**Work to complete**: Copy out all of the lines below word for word, with nothing changed.

**Information given**:
--

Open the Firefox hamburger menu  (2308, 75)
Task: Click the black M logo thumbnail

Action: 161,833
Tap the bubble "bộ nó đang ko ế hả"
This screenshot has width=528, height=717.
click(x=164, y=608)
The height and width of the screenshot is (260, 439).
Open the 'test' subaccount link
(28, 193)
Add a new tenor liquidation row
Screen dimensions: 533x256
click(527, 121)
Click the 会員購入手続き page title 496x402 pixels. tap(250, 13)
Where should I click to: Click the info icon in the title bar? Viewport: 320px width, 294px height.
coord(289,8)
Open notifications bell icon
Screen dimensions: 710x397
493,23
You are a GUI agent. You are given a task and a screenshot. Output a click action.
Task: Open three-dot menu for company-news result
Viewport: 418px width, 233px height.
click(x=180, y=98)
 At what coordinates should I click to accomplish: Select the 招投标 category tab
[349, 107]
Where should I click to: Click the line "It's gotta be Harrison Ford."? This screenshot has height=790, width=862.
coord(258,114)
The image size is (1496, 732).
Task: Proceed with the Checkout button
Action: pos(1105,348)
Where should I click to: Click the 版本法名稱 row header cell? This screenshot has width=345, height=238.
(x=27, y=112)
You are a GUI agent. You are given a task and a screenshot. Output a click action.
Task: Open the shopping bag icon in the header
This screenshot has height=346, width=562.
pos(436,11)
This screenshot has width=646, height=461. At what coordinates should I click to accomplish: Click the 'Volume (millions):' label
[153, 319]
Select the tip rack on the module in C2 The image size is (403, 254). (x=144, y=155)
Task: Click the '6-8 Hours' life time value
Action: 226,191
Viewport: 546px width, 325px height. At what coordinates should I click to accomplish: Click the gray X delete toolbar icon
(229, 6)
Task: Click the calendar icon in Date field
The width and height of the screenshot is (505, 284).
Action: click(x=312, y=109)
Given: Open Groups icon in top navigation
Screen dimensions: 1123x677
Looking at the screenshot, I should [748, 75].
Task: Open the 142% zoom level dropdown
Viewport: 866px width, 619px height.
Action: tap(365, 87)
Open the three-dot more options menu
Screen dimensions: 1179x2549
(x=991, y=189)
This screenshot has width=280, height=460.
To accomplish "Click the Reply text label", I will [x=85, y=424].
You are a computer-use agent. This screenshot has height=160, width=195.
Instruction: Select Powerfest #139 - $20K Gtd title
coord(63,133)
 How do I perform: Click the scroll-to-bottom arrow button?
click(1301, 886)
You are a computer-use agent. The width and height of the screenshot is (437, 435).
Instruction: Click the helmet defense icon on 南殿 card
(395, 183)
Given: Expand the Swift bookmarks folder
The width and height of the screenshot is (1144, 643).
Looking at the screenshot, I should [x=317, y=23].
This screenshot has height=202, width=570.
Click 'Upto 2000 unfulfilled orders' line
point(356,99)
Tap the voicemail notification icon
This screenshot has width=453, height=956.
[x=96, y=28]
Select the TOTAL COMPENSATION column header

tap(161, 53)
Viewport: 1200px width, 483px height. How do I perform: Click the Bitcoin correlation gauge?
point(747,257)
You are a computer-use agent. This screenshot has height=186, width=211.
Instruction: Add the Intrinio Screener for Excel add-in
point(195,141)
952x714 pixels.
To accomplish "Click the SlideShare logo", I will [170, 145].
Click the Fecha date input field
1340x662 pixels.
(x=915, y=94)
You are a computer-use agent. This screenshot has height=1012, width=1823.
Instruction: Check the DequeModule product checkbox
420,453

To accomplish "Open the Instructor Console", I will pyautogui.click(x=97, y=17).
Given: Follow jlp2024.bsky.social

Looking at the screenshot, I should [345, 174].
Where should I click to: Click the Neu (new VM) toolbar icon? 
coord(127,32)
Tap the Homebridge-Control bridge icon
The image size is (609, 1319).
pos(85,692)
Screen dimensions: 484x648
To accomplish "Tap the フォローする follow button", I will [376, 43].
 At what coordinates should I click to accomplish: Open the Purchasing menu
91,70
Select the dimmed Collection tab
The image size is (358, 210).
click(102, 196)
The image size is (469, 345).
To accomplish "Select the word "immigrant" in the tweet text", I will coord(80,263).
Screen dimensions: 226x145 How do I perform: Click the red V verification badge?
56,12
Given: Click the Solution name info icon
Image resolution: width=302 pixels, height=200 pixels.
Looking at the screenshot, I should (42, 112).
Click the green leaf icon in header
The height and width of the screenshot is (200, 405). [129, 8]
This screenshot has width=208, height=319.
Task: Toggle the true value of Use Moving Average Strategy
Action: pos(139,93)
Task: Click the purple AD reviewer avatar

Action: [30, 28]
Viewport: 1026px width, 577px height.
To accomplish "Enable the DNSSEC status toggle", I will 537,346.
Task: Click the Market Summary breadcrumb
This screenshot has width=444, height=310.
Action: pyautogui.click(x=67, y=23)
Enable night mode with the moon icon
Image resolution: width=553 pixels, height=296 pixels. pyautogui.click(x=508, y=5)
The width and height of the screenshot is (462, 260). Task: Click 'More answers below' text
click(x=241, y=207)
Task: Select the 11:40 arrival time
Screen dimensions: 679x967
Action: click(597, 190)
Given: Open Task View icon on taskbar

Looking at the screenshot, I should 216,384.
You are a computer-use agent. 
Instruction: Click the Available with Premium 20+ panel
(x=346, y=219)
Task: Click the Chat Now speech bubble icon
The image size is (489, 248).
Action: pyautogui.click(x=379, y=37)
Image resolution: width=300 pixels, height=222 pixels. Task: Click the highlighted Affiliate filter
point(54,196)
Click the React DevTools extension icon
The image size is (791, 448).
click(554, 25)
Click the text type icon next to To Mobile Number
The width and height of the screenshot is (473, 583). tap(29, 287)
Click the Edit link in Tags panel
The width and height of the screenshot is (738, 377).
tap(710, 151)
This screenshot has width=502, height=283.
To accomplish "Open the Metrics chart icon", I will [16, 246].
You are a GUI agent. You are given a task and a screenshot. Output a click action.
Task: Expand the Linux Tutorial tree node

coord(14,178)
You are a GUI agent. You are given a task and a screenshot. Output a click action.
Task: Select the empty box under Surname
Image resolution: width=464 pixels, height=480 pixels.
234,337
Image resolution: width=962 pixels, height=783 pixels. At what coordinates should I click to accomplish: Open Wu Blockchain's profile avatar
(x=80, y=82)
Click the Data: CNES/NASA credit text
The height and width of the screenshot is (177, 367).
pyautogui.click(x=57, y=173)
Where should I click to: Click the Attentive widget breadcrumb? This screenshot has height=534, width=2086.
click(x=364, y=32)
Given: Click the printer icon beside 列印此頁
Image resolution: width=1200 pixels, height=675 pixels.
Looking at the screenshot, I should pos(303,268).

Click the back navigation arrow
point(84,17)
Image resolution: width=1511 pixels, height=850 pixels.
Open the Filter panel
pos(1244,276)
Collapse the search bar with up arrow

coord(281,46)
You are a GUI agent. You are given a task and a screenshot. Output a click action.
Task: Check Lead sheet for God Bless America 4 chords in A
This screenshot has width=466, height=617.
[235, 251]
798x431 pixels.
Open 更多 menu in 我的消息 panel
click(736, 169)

--

**The reply**:
Open the Firefox hamburger menu  (2308, 75)
Task: Click the black M logo thumbnail

Action: 161,833
Tap the bubble "bộ nó đang ko ế hả"
This screenshot has width=528, height=717.
click(x=164, y=608)
The height and width of the screenshot is (260, 439).
Open the 'test' subaccount link
(28, 193)
Add a new tenor liquidation row
Screen dimensions: 533x256
click(527, 121)
Click the 会員購入手続き page title 496x402 pixels. tap(250, 13)
Where should I click to: Click the info icon in the title bar? Viewport: 320px width, 294px height.
coord(289,8)
Open notifications bell icon
Screen dimensions: 710x397
493,23
You are a GUI agent. You are given a task and a screenshot. Output a click action.
Task: Open three-dot menu for company-news result
Viewport: 418px width, 233px height.
click(x=180, y=98)
 At what coordinates should I click to accomplish: Select the 招投标 category tab
[349, 107]
Where should I click to: Click the line "It's gotta be Harrison Ford."? This screenshot has height=790, width=862.
coord(258,114)
The image size is (1496, 732).
Task: Proceed with the Checkout button
Action: pos(1105,348)
Where should I click to: Click the 版本法名稱 row header cell? This screenshot has width=345, height=238.
(x=27, y=112)
You are a GUI agent. You are given a task and a screenshot. Output a click action.
Task: Open the shopping bag icon in the header
This screenshot has height=346, width=562.
pos(436,11)
This screenshot has width=646, height=461. At what coordinates should I click to accomplish: Click the 'Volume (millions):' label
[153, 319]
Select the tip rack on the module in C2 The image size is (403, 254). (x=144, y=155)
Task: Click the '6-8 Hours' life time value
Action: 226,191
Viewport: 546px width, 325px height. At what coordinates should I click to accomplish: Click the gray X delete toolbar icon
(229, 6)
Task: Click the calendar icon in Date field
The width and height of the screenshot is (505, 284).
Action: click(x=312, y=109)
Given: Open Groups icon in top navigation
Screen dimensions: 1123x677
Looking at the screenshot, I should [748, 75].
Task: Open the 142% zoom level dropdown
Viewport: 866px width, 619px height.
Action: tap(365, 87)
Open the three-dot more options menu
Screen dimensions: 1179x2549
(x=991, y=189)
This screenshot has width=280, height=460.
To accomplish "Click the Reply text label", I will [x=85, y=424].
You are a computer-use agent. This screenshot has height=160, width=195.
Instruction: Select Powerfest #139 - $20K Gtd title
coord(63,133)
 How do I perform: Click the scroll-to-bottom arrow button?
click(1301, 886)
You are a computer-use agent. The width and height of the screenshot is (437, 435).
Instruction: Click the helmet defense icon on 南殿 card
(395, 183)
Given: Expand the Swift bookmarks folder
The width and height of the screenshot is (1144, 643).
Looking at the screenshot, I should [x=317, y=23].
This screenshot has height=202, width=570.
Click 'Upto 2000 unfulfilled orders' line
point(356,99)
Tap the voicemail notification icon
This screenshot has width=453, height=956.
[x=96, y=28]
Select the TOTAL COMPENSATION column header

tap(161, 53)
Viewport: 1200px width, 483px height. How do I perform: Click the Bitcoin correlation gauge?
point(747,257)
You are a computer-use agent. This screenshot has height=186, width=211.
Instruction: Add the Intrinio Screener for Excel add-in
point(195,141)
952x714 pixels.
To accomplish "Click the SlideShare logo", I will [170, 145].
Click the Fecha date input field
1340x662 pixels.
(x=915, y=94)
You are a computer-use agent. This screenshot has height=1012, width=1823.
Instruction: Check the DequeModule product checkbox
420,453

To accomplish "Open the Instructor Console", I will pyautogui.click(x=97, y=17).
Given: Follow jlp2024.bsky.social

Looking at the screenshot, I should [345, 174].
Where should I click to: Click the Neu (new VM) toolbar icon? 
coord(127,32)
Tap the Homebridge-Control bridge icon
The image size is (609, 1319).
pos(85,692)
Screen dimensions: 484x648
To accomplish "Tap the フォローする follow button", I will [376, 43].
 At what coordinates should I click to accomplish: Open the Purchasing menu
91,70
Select the dimmed Collection tab
The image size is (358, 210).
click(102, 196)
The image size is (469, 345).
To accomplish "Select the word "immigrant" in the tweet text", I will coord(80,263).
Screen dimensions: 226x145 How do I perform: Click the red V verification badge?
56,12
Given: Click the Solution name info icon
Image resolution: width=302 pixels, height=200 pixels.
Looking at the screenshot, I should (42, 112).
Click the green leaf icon in header
The height and width of the screenshot is (200, 405). [129, 8]
This screenshot has width=208, height=319.
Task: Toggle the true value of Use Moving Average Strategy
Action: pos(139,93)
Task: Click the purple AD reviewer avatar

Action: [30, 28]
Viewport: 1026px width, 577px height.
To accomplish "Enable the DNSSEC status toggle", I will 537,346.
Task: Click the Market Summary breadcrumb
This screenshot has width=444, height=310.
Action: pyautogui.click(x=67, y=23)
Enable night mode with the moon icon
Image resolution: width=553 pixels, height=296 pixels. pyautogui.click(x=508, y=5)
The width and height of the screenshot is (462, 260). Task: Click 'More answers below' text
click(x=241, y=207)
Task: Select the 11:40 arrival time
Screen dimensions: 679x967
Action: click(597, 190)
Given: Open Task View icon on taskbar

Looking at the screenshot, I should 216,384.
You are a computer-use agent. 
Instruction: Click the Available with Premium 20+ panel
(x=346, y=219)
Task: Click the Chat Now speech bubble icon
The image size is (489, 248).
Action: pyautogui.click(x=379, y=37)
Image resolution: width=300 pixels, height=222 pixels. Task: Click the highlighted Affiliate filter
point(54,196)
Click the React DevTools extension icon
The image size is (791, 448).
click(554, 25)
Click the text type icon next to To Mobile Number
The width and height of the screenshot is (473, 583). tap(29, 287)
Click the Edit link in Tags panel
The width and height of the screenshot is (738, 377).
tap(710, 151)
This screenshot has width=502, height=283.
To accomplish "Open the Metrics chart icon", I will [16, 246].
You are a GUI agent. You are given a task and a screenshot. Output a click action.
Task: Expand the Linux Tutorial tree node

coord(14,178)
You are a GUI agent. You are given a task and a screenshot. Output a click action.
Task: Select the empty box under Surname
Image resolution: width=464 pixels, height=480 pixels.
234,337
Image resolution: width=962 pixels, height=783 pixels. At what coordinates should I click to accomplish: Open Wu Blockchain's profile avatar
(x=80, y=82)
Click the Data: CNES/NASA credit text
The height and width of the screenshot is (177, 367).
pyautogui.click(x=57, y=173)
Where should I click to: Click the Attentive widget breadcrumb? This screenshot has height=534, width=2086.
click(x=364, y=32)
Given: Click the printer icon beside 列印此頁
Image resolution: width=1200 pixels, height=675 pixels.
Looking at the screenshot, I should pos(303,268).

Click the back navigation arrow
point(84,17)
Image resolution: width=1511 pixels, height=850 pixels.
Open the Filter panel
pos(1244,276)
Collapse the search bar with up arrow

coord(281,46)
You are a GUI agent. You are given a task and a screenshot. Output a click action.
Task: Check Lead sheet for God Bless America 4 chords in A
This screenshot has width=466, height=617.
[235, 251]
798x431 pixels.
Open 更多 menu in 我的消息 panel
click(736, 169)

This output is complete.